'''

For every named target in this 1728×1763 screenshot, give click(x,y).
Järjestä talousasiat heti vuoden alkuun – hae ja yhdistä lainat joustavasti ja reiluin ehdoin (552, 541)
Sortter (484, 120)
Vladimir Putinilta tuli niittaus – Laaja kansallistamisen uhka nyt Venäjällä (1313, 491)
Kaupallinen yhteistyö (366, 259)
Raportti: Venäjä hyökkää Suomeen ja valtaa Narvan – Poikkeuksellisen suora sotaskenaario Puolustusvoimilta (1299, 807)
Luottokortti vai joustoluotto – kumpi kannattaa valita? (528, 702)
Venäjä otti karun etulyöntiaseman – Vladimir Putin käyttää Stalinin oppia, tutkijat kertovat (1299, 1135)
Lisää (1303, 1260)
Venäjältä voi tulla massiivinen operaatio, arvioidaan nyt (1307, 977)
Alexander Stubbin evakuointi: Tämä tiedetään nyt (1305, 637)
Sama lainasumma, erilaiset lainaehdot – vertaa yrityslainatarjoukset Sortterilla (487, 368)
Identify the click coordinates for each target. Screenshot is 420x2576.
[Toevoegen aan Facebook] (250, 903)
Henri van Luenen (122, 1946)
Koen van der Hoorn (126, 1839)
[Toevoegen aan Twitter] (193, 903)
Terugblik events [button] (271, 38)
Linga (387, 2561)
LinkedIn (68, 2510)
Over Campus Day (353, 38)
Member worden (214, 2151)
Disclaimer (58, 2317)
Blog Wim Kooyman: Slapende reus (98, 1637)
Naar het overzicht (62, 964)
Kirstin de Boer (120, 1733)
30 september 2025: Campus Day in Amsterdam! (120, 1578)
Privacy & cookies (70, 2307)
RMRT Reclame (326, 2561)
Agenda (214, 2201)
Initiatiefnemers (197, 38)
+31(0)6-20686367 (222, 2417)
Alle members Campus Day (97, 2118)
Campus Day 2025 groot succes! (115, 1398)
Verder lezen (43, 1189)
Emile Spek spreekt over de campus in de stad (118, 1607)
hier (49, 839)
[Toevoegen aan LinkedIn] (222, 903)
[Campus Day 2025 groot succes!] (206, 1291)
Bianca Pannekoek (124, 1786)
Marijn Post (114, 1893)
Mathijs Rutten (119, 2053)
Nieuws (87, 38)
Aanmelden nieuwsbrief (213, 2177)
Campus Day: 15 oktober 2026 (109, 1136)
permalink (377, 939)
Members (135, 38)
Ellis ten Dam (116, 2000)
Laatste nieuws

'''

▶ [Task brief]
Quote only the lines from the line containing "Blog Wim Kooyman: Slapende reus (98, 1637)" through the end of the entries, keeping the first and the last.

▶ [Task solution]
Blog Wim Kooyman: Slapende reus (98, 1637)
Naar het overzicht (62, 964)
Kirstin de Boer (120, 1733)
30 september 2025: Campus Day in Amsterdam! (120, 1578)
Privacy & cookies (70, 2307)
RMRT Reclame (326, 2561)
Agenda (214, 2201)
Initiatiefnemers (197, 38)
+31(0)6-20686367 (222, 2417)
Alle members Campus Day (97, 2118)
Campus Day 2025 groot succes! (115, 1398)
Verder lezen (43, 1189)
Emile Spek spreekt over de campus in de stad (118, 1607)
hier (49, 839)
[Toevoegen aan LinkedIn] (222, 903)
[Campus Day 2025 groot succes!] (206, 1291)
Bianca Pannekoek (124, 1786)
Marijn Post (114, 1893)
Mathijs Rutten (119, 2053)
Nieuws (87, 38)
Aanmelden nieuwsbrief (213, 2177)
Campus Day: 15 oktober 2026 (109, 1136)
permalink (377, 939)
Members (135, 38)
Ellis ten Dam (116, 2000)
Laatste nieuws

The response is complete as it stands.